Reproduce the complete set of records, exactly as they appear.

━━ Source records ━━

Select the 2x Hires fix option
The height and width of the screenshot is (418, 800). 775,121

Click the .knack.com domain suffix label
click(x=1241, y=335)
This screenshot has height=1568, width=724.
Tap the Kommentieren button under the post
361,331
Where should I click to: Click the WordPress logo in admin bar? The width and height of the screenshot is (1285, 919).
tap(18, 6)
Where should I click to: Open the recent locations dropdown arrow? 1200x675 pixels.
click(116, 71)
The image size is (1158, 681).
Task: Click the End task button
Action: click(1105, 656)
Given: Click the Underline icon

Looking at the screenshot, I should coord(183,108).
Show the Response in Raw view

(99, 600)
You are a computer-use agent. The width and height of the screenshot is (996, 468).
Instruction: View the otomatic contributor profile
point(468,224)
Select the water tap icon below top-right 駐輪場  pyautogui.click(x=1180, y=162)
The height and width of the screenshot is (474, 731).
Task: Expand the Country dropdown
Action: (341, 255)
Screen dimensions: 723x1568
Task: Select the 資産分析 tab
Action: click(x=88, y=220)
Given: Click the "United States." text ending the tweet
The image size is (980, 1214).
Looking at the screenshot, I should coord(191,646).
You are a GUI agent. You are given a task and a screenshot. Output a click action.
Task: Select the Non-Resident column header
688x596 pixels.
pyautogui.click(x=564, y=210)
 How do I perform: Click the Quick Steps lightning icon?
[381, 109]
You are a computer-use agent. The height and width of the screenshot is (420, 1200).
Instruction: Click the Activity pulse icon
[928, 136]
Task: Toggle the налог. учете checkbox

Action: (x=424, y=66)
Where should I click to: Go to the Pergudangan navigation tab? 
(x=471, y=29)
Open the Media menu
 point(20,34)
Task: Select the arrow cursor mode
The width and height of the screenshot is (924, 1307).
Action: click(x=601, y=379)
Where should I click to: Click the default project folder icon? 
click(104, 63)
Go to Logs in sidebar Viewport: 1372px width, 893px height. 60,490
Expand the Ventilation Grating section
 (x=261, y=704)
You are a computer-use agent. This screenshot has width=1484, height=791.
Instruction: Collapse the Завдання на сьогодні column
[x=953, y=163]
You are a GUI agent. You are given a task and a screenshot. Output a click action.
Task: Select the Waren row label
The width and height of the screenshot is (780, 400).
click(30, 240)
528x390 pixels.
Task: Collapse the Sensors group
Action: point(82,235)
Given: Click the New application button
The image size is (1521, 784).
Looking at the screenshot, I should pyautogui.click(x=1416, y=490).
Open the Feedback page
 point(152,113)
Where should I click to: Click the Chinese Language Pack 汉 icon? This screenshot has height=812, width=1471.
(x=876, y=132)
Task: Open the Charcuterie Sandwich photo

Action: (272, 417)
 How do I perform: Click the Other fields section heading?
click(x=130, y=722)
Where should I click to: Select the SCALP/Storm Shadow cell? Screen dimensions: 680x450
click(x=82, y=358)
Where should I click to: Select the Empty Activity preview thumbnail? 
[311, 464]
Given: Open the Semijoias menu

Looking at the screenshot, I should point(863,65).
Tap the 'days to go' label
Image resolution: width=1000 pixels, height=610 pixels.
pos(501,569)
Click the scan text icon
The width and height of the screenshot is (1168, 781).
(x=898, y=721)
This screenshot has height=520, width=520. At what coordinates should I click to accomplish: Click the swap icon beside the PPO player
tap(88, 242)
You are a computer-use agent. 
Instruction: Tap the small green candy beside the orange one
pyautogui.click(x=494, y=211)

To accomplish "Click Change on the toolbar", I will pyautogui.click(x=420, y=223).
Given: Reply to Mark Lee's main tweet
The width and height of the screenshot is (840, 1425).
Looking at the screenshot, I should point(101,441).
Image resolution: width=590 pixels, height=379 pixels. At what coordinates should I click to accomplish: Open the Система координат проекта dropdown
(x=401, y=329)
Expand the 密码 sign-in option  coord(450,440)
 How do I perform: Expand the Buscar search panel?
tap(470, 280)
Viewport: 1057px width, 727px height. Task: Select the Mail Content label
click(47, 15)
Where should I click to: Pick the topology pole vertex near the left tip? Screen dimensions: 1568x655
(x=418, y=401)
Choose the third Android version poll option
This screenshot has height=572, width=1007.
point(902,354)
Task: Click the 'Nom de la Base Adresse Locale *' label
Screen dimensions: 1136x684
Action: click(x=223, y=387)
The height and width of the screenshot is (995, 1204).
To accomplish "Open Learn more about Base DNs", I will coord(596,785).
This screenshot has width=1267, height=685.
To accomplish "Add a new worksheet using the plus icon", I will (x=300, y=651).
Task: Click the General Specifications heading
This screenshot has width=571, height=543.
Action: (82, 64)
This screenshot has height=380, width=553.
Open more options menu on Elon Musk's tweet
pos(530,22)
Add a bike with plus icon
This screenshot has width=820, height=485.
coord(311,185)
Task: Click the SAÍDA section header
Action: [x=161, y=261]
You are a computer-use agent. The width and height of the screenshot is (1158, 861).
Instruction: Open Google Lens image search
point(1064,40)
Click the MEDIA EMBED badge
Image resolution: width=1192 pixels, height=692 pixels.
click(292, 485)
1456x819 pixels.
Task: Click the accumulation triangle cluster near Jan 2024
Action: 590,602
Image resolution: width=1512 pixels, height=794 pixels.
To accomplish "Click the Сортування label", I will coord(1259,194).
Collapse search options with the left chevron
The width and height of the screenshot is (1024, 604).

━━━

**Solution for this exercise:**
Select the 2x Hires fix option
The height and width of the screenshot is (418, 800). 775,121

Click the .knack.com domain suffix label
click(x=1241, y=335)
This screenshot has height=1568, width=724.
Tap the Kommentieren button under the post
361,331
Where should I click to: Click the WordPress logo in admin bar? The width and height of the screenshot is (1285, 919).
tap(18, 6)
Where should I click to: Open the recent locations dropdown arrow? 1200x675 pixels.
click(116, 71)
The image size is (1158, 681).
Task: Click the End task button
Action: click(1105, 656)
Given: Click the Underline icon

Looking at the screenshot, I should coord(183,108).
Show the Response in Raw view

(99, 600)
You are a computer-use agent. The width and height of the screenshot is (996, 468).
Instruction: View the otomatic contributor profile
point(468,224)
Select the water tap icon below top-right 駐輪場  pyautogui.click(x=1180, y=162)
The height and width of the screenshot is (474, 731).
Task: Expand the Country dropdown
Action: (341, 255)
Screen dimensions: 723x1568
Task: Select the 資産分析 tab
Action: click(x=88, y=220)
Given: Click the "United States." text ending the tweet
The image size is (980, 1214).
Looking at the screenshot, I should coord(191,646).
You are a GUI agent. You are given a task and a screenshot. Output a click action.
Task: Select the Non-Resident column header
688x596 pixels.
pyautogui.click(x=564, y=210)
 How do I perform: Click the Quick Steps lightning icon?
[381, 109]
You are a computer-use agent. The height and width of the screenshot is (420, 1200).
Instruction: Click the Activity pulse icon
[928, 136]
Task: Toggle the налог. учете checkbox

Action: (x=424, y=66)
Where should I click to: Go to the Pergudangan navigation tab? 
(x=471, y=29)
Open the Media menu
 point(20,34)
Task: Select the arrow cursor mode
The width and height of the screenshot is (924, 1307).
Action: click(x=601, y=379)
Where should I click to: Click the default project folder icon? 
click(104, 63)
Go to Logs in sidebar Viewport: 1372px width, 893px height. 60,490
Expand the Ventilation Grating section
 (x=261, y=704)
You are a computer-use agent. This screenshot has width=1484, height=791.
Instruction: Collapse the Завдання на сьогодні column
[x=953, y=163]
You are a GUI agent. You are given a task and a screenshot. Output a click action.
Task: Select the Waren row label
The width and height of the screenshot is (780, 400).
click(30, 240)
528x390 pixels.
Task: Collapse the Sensors group
Action: point(82,235)
Given: Click the New application button
The image size is (1521, 784).
Looking at the screenshot, I should pyautogui.click(x=1416, y=490).
Open the Feedback page
 point(152,113)
Where should I click to: Click the Chinese Language Pack 汉 icon? This screenshot has height=812, width=1471.
(x=876, y=132)
Task: Open the Charcuterie Sandwich photo

Action: (272, 417)
 How do I perform: Click the Other fields section heading?
click(x=130, y=722)
Where should I click to: Select the SCALP/Storm Shadow cell? Screen dimensions: 680x450
click(x=82, y=358)
Where should I click to: Select the Empty Activity preview thumbnail? 
[311, 464]
Given: Open the Semijoias menu

Looking at the screenshot, I should point(863,65).
Tap the 'days to go' label
Image resolution: width=1000 pixels, height=610 pixels.
pos(501,569)
Click the scan text icon
The width and height of the screenshot is (1168, 781).
(x=898, y=721)
This screenshot has height=520, width=520. At what coordinates should I click to accomplish: Click the swap icon beside the PPO player
tap(88, 242)
You are a computer-use agent. 
Instruction: Tap the small green candy beside the orange one
pyautogui.click(x=494, y=211)

To accomplish "Click Change on the toolbar", I will pyautogui.click(x=420, y=223).
Given: Reply to Mark Lee's main tweet
The width and height of the screenshot is (840, 1425).
Looking at the screenshot, I should point(101,441).
Image resolution: width=590 pixels, height=379 pixels. At what coordinates should I click to accomplish: Open the Система координат проекта dropdown
(x=401, y=329)
Expand the 密码 sign-in option  coord(450,440)
 How do I perform: Expand the Buscar search panel?
tap(470, 280)
Viewport: 1057px width, 727px height. Task: Select the Mail Content label
click(47, 15)
Where should I click to: Pick the topology pole vertex near the left tip? Screen dimensions: 1568x655
(x=418, y=401)
Choose the third Android version poll option
This screenshot has height=572, width=1007.
point(902,354)
Task: Click the 'Nom de la Base Adresse Locale *' label
Screen dimensions: 1136x684
Action: click(x=223, y=387)
The height and width of the screenshot is (995, 1204).
To accomplish "Open Learn more about Base DNs", I will coord(596,785).
This screenshot has width=1267, height=685.
To accomplish "Add a new worksheet using the plus icon", I will (x=300, y=651).
Task: Click the General Specifications heading
This screenshot has width=571, height=543.
Action: (82, 64)
This screenshot has height=380, width=553.
Open more options menu on Elon Musk's tweet
pos(530,22)
Add a bike with plus icon
This screenshot has width=820, height=485.
coord(311,185)
Task: Click the SAÍDA section header
Action: [x=161, y=261]
You are a computer-use agent. The width and height of the screenshot is (1158, 861).
Instruction: Open Google Lens image search
point(1064,40)
Click the MEDIA EMBED badge
Image resolution: width=1192 pixels, height=692 pixels.
click(292, 485)
1456x819 pixels.
Task: Click the accumulation triangle cluster near Jan 2024
Action: 590,602
Image resolution: width=1512 pixels, height=794 pixels.
To accomplish "Click the Сортування label", I will coord(1259,194).
Collapse search options with the left chevron
The width and height of the screenshot is (1024, 604).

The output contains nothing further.